- RECORDS FOR THIS EXERCISE:

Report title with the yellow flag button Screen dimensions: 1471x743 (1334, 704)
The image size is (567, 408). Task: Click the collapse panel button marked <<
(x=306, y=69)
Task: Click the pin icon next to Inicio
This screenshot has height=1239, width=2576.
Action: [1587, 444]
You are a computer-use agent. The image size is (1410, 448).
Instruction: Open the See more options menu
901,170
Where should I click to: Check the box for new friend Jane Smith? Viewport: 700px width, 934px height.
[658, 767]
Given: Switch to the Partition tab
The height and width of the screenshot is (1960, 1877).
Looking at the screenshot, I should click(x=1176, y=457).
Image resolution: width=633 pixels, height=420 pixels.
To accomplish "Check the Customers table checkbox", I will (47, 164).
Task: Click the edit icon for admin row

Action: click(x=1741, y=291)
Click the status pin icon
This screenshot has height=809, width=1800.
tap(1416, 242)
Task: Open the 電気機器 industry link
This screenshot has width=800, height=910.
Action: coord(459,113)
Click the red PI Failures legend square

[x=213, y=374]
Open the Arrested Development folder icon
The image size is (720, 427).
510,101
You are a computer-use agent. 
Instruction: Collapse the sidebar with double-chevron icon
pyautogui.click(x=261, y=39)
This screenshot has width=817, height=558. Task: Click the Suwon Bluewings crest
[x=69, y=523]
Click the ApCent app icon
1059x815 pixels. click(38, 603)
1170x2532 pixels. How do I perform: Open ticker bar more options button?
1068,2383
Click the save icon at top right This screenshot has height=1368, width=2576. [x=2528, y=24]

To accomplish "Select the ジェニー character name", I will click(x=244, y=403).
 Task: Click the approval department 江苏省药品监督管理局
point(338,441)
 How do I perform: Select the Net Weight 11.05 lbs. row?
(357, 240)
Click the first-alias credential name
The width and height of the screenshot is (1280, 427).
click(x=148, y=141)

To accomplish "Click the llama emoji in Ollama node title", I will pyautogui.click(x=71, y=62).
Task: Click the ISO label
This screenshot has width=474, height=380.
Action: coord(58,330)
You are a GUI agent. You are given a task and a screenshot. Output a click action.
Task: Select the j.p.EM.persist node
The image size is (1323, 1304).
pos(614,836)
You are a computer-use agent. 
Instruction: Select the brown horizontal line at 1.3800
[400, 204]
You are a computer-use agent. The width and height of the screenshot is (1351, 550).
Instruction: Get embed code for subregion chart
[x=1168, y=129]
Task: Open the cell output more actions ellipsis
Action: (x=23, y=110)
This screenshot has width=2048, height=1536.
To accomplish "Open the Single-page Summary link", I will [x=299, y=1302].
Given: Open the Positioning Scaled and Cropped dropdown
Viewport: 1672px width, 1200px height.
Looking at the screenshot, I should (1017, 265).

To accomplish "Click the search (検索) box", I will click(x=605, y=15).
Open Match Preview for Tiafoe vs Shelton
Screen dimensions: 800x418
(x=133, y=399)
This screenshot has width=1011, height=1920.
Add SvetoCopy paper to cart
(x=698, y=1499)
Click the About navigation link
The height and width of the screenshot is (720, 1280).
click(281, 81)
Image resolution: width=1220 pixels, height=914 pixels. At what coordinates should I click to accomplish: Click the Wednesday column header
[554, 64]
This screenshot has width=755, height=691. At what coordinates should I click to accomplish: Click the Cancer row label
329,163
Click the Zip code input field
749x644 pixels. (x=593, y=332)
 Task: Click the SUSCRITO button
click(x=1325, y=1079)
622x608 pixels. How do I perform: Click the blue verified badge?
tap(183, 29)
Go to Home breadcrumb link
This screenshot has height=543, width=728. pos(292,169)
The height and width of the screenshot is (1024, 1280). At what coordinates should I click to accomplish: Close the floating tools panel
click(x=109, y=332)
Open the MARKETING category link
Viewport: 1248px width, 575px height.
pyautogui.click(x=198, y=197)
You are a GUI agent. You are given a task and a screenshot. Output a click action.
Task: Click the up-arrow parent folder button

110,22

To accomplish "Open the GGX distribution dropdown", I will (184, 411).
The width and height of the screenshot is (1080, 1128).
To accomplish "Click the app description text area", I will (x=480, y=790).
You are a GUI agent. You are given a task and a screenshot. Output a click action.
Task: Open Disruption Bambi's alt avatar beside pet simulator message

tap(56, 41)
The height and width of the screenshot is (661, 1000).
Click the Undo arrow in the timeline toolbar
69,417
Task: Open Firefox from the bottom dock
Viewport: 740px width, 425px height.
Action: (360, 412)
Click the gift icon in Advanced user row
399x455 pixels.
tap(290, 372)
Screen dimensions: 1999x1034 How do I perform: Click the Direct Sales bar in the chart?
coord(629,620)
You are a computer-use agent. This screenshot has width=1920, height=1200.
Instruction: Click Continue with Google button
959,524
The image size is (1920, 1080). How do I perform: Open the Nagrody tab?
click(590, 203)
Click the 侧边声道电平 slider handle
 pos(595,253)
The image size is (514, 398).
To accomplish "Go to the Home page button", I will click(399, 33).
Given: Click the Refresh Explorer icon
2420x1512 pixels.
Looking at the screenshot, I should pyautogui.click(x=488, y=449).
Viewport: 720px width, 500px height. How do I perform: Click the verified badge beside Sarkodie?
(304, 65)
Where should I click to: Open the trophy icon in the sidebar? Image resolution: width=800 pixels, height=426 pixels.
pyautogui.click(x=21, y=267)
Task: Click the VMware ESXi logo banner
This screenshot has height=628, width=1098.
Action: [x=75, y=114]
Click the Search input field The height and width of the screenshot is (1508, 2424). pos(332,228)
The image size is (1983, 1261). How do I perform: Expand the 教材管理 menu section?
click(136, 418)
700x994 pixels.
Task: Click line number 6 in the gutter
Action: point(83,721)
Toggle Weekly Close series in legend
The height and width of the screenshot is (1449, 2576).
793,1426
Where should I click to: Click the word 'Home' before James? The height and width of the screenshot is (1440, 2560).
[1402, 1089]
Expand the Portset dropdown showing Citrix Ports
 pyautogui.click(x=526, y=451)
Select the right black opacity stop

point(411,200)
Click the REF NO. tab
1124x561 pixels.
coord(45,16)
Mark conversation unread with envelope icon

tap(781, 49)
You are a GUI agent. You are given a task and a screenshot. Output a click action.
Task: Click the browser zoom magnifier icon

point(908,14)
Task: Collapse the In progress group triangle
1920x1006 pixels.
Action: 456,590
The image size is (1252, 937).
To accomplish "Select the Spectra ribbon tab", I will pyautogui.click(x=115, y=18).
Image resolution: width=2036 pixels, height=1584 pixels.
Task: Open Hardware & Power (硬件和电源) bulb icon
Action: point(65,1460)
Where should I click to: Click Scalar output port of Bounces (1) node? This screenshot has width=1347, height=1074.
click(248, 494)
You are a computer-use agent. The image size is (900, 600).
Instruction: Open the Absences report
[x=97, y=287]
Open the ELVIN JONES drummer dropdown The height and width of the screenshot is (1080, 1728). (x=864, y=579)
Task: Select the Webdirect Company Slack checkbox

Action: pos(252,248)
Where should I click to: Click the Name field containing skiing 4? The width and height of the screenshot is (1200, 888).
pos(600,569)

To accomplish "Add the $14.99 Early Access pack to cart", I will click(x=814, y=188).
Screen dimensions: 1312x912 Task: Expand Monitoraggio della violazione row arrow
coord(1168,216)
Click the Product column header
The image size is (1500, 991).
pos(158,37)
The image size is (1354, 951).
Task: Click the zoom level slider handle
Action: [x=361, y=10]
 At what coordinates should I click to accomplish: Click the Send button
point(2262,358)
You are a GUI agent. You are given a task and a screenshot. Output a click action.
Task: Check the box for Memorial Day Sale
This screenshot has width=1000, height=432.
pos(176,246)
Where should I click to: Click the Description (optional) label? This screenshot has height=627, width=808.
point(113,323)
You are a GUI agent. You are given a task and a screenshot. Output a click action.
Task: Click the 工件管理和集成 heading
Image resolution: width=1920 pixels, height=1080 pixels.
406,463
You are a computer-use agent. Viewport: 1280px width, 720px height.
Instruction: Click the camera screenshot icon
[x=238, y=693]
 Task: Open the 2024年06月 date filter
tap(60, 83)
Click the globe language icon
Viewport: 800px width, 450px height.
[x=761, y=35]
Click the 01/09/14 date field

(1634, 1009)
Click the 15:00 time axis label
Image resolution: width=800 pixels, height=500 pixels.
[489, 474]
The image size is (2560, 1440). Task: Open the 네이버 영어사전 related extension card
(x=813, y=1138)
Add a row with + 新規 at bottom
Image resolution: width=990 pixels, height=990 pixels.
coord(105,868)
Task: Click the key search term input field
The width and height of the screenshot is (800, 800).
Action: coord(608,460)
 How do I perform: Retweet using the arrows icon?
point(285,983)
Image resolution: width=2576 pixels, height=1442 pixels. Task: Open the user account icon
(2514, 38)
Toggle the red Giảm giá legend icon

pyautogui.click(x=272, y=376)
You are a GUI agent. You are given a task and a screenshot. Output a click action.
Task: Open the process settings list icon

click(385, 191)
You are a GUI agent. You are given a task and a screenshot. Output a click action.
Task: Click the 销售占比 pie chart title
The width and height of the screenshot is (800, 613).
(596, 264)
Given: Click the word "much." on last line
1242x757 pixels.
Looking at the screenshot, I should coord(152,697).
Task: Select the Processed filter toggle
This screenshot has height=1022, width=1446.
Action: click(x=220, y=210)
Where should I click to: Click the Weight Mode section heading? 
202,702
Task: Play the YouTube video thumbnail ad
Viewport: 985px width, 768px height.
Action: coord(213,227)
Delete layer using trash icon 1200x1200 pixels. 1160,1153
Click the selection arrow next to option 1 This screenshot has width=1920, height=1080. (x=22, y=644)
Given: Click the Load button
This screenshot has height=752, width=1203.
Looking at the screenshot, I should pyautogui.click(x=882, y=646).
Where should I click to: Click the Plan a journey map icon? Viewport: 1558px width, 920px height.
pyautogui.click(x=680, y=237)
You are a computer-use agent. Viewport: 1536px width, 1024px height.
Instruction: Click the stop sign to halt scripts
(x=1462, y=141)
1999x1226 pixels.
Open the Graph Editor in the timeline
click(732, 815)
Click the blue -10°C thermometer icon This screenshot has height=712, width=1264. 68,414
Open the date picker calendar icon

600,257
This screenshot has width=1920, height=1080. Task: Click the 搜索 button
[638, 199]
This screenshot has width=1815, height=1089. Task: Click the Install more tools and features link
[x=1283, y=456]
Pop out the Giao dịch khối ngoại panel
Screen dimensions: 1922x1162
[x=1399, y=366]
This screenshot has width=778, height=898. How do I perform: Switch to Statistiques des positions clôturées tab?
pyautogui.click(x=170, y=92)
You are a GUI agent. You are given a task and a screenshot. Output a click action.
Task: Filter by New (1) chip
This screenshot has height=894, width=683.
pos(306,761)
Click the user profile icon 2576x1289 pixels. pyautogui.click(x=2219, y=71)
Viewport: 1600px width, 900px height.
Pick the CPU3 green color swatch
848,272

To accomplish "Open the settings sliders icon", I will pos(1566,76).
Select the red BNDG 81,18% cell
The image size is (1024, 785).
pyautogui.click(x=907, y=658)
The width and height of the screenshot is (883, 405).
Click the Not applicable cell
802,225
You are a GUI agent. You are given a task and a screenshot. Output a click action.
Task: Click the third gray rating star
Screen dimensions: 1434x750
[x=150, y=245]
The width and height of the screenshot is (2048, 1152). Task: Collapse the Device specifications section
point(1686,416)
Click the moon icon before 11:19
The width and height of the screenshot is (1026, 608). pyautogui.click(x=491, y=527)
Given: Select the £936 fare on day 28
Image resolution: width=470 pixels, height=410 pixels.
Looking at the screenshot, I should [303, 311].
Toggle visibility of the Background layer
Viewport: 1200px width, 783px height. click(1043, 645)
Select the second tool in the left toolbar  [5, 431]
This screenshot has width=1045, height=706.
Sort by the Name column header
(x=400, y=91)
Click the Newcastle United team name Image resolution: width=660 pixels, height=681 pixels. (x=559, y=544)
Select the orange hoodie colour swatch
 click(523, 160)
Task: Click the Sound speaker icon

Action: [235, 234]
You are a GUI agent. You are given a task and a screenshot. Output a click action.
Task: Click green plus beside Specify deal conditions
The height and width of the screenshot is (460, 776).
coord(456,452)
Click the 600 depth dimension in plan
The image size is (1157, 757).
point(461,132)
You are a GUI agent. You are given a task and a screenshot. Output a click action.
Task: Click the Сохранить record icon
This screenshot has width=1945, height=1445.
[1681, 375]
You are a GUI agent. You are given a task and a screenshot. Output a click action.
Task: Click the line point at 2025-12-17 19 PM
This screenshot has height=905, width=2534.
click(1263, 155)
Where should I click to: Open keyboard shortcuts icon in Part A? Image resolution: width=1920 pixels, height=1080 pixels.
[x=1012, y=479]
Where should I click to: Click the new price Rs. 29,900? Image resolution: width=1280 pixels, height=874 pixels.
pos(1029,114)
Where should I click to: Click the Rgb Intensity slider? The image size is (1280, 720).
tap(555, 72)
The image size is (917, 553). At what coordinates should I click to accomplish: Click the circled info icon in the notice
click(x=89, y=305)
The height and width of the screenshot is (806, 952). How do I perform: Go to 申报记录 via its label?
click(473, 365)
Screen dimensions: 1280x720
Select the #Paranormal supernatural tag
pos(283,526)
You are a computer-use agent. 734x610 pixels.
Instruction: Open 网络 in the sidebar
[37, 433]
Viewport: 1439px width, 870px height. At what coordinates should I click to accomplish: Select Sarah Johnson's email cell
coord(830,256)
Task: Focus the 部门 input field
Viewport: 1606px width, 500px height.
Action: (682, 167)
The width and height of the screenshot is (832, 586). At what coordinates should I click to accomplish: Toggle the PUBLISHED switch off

- STATED PROBLEM: Write out every line from the one containing "Screen dimensions: 1280x720" down to the end of the material, shifting each answer coordinate by -131.

- SOLUTION TO THIS EXERCISE:
Screen dimensions: 1280x720
Select the #Paranormal supernatural tag
pos(152,395)
You are a computer-use agent. 734x610 pixels.
Instruction: Open 网络 in the sidebar
[-94, 302]
Viewport: 1439px width, 870px height. At what coordinates should I click to accomplish: Select Sarah Johnson's email cell
coord(699,125)
Task: Focus the 部门 input field
Viewport: 1606px width, 500px height.
Action: (551, 36)
The width and height of the screenshot is (832, 586). At what coordinates should I click to accomplish: Toggle the PUBLISHED switch off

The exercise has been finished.